# Provided passage

---------------

Saturday, November 06, 2004

U.S. attack on Iran 'inconceivable': Jack Straw

Description of Selected News: "

U.S. attack on Iran 'inconceivable': Jack Straw

LONDON (AFP) -- British Foreign Secretary Jack Straw said on Thursday it was "inconceivable" that the United States would attack Iran over its nuclear program and that the world would back such action.

"I don't see any circumstances in which military action would be justified against Iran full stop," Straw told BBC radio amid speculation that reelected U.S. President George W. Bush may be more hawkish over the Islamic republic. Asked if the world would support a U.S. bombing campaign against Iran, Straw said: "Not only is that inconceivable, but I think the prospect of it (U.S. military action) happening is inconceivable."

"The United States government has operated internationally and with international cooperation in respect of Iran," he said.

The international community was committed to resolving the situation "constructively", he added.

He was speaking as Iranian and EU representatives, led by Britain, France and Germany, continued talks in Paris aimed at breaking a deadlock with Iran on suspending uranium enrichment.

The European nations have so far, in talks that started in October, said Iran must indefinitely suspend uranium enrichment, but Tehran insists that its right to enrichment cannot be called into question by an indefinite suspension.

---------------

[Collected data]
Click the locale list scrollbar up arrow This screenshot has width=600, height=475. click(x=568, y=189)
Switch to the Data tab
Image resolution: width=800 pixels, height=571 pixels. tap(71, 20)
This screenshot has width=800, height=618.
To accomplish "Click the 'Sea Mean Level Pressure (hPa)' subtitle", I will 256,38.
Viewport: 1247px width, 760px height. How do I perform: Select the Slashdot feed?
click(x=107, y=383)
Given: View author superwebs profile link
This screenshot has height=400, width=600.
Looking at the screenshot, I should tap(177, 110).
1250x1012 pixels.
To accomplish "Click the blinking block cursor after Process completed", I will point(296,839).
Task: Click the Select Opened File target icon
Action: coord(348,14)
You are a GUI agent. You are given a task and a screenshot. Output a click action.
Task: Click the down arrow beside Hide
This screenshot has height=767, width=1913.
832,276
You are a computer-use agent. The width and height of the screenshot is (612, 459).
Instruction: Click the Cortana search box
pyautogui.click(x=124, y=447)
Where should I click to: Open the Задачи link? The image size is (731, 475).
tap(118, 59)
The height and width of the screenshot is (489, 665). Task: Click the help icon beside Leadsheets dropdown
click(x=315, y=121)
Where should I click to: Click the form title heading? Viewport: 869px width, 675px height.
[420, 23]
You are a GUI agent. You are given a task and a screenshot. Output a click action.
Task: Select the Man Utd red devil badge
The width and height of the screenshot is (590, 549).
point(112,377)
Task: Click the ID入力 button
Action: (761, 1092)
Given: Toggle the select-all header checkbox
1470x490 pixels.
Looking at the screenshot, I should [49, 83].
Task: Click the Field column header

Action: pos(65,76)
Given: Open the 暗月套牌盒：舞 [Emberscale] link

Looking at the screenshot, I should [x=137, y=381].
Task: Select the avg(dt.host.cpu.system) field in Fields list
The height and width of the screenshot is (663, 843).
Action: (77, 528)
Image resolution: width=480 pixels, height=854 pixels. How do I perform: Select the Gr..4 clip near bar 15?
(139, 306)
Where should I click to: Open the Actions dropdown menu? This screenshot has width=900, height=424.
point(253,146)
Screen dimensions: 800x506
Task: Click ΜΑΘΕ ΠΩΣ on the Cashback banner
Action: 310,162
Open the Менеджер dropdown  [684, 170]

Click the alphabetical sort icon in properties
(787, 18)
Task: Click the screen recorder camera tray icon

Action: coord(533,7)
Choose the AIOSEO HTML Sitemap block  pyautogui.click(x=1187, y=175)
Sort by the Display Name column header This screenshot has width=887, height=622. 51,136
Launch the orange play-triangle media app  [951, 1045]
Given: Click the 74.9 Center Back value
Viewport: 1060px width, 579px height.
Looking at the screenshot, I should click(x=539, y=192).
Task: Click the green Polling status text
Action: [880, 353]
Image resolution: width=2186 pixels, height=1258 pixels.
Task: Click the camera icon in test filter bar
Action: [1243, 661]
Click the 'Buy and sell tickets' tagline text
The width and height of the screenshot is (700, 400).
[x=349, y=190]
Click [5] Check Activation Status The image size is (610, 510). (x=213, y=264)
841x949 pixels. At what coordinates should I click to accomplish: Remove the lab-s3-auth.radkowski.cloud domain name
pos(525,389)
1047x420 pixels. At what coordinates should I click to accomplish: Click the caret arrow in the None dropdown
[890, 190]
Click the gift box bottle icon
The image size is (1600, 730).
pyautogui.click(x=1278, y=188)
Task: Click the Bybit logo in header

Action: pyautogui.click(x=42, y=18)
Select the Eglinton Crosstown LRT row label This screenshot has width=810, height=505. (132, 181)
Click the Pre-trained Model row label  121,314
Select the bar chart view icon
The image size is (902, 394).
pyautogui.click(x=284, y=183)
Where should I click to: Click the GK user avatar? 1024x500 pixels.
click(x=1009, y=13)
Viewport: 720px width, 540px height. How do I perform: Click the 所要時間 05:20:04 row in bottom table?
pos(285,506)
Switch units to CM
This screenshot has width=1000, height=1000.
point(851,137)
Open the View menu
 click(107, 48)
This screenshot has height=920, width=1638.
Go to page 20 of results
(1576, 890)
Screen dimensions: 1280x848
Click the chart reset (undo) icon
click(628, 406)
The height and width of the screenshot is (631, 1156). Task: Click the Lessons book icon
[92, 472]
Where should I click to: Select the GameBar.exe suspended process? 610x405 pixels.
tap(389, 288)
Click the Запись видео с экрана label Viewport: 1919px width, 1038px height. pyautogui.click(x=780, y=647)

---------------

# What the task asks
In the news item on Jack Straw and Iran, reproduce word for word everything from "Saturday, November 06, 2004" down to "back such action.".

# Response
Saturday, November 06, 2004

U.S. attack on Iran 'inconceivable': Jack Straw

Description of Selected News: "

U.S. attack on Iran 'inconceivable': Jack Straw

LONDON (AFP) -- British Foreign Secretary Jack Straw said on Thursday it was "inconceivable" that the United States would attack Iran over its nuclear program and that the world would back such action.